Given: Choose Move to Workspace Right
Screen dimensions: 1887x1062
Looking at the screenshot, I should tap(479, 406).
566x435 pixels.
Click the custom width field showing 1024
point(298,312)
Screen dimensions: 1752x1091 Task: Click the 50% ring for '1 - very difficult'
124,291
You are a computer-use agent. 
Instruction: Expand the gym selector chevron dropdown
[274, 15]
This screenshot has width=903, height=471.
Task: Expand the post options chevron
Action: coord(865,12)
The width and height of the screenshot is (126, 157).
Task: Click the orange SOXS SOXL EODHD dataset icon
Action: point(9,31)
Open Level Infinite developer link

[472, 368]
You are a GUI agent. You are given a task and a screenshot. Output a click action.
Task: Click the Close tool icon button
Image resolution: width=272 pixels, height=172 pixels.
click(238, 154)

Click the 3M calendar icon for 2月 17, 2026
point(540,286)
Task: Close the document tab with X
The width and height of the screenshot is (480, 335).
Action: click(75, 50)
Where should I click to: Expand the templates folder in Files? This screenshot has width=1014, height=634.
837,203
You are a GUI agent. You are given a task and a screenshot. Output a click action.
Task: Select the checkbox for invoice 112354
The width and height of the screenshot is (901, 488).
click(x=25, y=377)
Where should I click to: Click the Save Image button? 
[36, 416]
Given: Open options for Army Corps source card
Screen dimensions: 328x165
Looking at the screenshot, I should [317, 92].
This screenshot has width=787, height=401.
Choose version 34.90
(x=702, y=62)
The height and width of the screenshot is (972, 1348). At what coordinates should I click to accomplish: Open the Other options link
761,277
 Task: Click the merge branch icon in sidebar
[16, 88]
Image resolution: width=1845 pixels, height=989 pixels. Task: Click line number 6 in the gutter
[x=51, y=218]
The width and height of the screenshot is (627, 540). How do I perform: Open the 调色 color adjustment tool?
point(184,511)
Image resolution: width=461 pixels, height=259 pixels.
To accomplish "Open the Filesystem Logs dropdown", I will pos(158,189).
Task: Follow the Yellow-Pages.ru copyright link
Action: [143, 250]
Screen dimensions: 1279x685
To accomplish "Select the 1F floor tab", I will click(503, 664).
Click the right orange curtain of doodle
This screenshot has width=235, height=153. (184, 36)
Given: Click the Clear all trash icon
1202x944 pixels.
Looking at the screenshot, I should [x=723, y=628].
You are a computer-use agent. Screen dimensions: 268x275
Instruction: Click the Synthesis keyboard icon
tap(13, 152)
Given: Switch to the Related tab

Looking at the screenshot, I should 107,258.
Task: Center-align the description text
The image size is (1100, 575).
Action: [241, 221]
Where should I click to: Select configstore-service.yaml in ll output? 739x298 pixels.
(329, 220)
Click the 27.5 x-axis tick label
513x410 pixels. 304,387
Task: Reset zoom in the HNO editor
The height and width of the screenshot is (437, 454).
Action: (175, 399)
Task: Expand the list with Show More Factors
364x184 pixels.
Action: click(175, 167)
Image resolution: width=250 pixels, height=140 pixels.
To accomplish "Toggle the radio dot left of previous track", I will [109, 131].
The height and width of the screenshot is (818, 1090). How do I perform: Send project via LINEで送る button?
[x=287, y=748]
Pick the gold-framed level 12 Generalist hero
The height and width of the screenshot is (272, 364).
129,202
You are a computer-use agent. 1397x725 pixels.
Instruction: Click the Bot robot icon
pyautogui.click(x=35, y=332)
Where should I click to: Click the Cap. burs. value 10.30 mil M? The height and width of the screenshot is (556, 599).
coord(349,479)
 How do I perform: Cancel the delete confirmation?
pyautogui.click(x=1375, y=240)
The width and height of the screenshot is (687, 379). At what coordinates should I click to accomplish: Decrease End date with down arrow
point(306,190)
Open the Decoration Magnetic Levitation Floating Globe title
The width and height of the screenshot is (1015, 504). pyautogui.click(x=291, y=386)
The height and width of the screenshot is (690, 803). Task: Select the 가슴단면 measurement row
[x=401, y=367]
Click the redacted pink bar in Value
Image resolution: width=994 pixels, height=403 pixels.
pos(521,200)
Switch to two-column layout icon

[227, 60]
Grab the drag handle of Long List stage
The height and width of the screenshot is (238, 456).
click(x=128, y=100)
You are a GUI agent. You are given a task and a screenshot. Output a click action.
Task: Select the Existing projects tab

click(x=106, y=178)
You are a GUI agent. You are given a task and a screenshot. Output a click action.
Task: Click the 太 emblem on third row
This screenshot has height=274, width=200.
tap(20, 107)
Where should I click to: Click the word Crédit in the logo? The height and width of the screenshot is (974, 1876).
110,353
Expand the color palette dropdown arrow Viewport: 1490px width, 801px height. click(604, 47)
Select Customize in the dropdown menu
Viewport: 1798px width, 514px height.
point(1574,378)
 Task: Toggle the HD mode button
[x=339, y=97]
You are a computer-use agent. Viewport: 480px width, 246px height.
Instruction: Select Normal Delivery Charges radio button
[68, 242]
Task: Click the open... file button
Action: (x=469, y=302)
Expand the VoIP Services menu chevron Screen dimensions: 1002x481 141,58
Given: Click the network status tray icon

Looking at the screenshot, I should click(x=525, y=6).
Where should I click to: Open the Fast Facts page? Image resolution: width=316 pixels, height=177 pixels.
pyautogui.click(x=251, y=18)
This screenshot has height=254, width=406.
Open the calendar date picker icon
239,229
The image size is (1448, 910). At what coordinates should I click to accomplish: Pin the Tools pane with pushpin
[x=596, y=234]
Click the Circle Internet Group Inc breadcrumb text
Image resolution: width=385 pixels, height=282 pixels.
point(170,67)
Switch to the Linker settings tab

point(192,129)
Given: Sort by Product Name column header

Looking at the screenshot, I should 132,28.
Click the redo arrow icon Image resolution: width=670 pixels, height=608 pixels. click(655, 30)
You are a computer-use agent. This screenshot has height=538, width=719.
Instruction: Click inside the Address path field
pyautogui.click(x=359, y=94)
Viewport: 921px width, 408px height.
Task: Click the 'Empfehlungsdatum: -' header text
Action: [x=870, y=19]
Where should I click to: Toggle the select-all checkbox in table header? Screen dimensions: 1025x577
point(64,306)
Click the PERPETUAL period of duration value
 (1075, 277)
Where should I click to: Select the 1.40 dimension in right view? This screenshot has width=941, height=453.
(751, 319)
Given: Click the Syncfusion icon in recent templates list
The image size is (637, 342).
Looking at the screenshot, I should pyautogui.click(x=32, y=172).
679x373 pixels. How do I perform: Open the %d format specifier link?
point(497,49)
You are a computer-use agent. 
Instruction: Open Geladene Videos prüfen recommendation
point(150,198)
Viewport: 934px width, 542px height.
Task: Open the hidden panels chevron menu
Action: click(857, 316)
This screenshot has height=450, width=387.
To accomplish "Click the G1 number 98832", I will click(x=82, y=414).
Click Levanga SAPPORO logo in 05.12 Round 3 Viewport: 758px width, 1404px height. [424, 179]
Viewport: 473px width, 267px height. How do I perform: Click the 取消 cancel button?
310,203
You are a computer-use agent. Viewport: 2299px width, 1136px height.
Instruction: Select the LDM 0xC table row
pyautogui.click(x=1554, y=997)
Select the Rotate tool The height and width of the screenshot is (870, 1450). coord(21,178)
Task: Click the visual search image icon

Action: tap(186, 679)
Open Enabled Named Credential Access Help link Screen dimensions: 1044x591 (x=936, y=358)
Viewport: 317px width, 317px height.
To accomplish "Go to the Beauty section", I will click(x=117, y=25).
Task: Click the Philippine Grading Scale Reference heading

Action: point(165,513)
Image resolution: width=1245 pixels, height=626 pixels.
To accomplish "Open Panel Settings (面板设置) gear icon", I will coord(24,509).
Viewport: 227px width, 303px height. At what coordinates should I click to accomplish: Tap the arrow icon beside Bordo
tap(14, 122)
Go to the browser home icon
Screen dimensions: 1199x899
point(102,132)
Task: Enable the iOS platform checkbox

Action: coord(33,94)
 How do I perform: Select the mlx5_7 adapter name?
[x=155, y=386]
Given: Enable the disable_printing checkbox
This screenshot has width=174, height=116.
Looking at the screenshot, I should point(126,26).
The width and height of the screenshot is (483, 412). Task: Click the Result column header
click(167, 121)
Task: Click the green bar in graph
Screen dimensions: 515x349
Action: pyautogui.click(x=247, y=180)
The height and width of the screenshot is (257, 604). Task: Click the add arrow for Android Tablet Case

────────────────────────────────────────

## Exercise instructions:
How many lines in the entries above contain the string "templates", matching case exactly? Reply with the number alone.

## Exercise solution:
2